Here we find one of the Lord’s first lessons in wisdom for King David’s son: don’t ask for the things that will compel others to fear or fawn over you. Ask for the wisdom to know how to navigate complicated relationships and situations in such a way that everyone benefits and the Lord is honored. Turns out, that is often the way to prosperity, too.
That said, Solomon becomes a riddle for us, doesn’t he? The Lord gives him wisdom greater than the world has known, but then he amasses hundreds of wives and concubines, lets his power and desirability go to his head, and ends up a shell of the man he had the potential to become. What do we make of this?
One conclusion we can draw is that how we measure up against other people, nations, or social positions is, in the end, a theater of the absurd.

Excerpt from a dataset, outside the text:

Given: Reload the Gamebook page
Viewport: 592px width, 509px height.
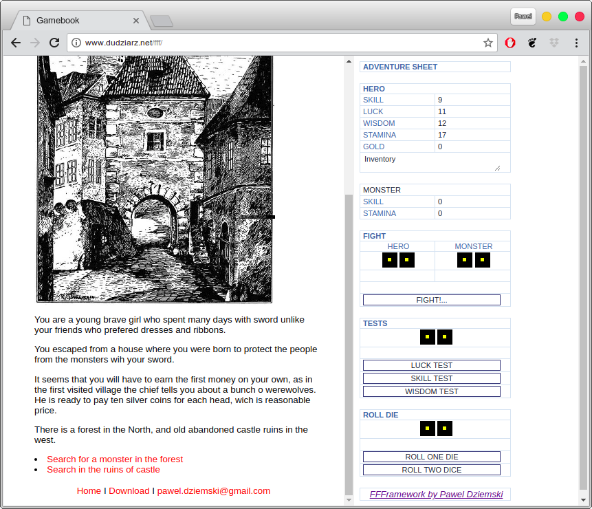Looking at the screenshot, I should click(x=54, y=43).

For all his wealth and wisdom, Solomon’s vanity took him down. The wisdom and wealth of man will always pale in comparison to the wisdom and sufficiency of Christ.
Take comfort in this. In our world of billionaires, influencers, and culture-shapers, nothing amounts to anything—except for the nearness and grace of God. We weren’t made to cling to this world or rise to the top of some social standard that presumes to measure importance. We were meant to love the Lord our God with all our heart, mind, soul, and strength and love our neighbor as we love ourselves.
In Christ, we are full heirs to the kingdom of God forever. May we imitate Solomon in asking the Lord for wisdom, but may we rest in knowing that even in the places where we’re fools, the righteousness of Christ is sufficient to present us before our Creator, holy and blameless.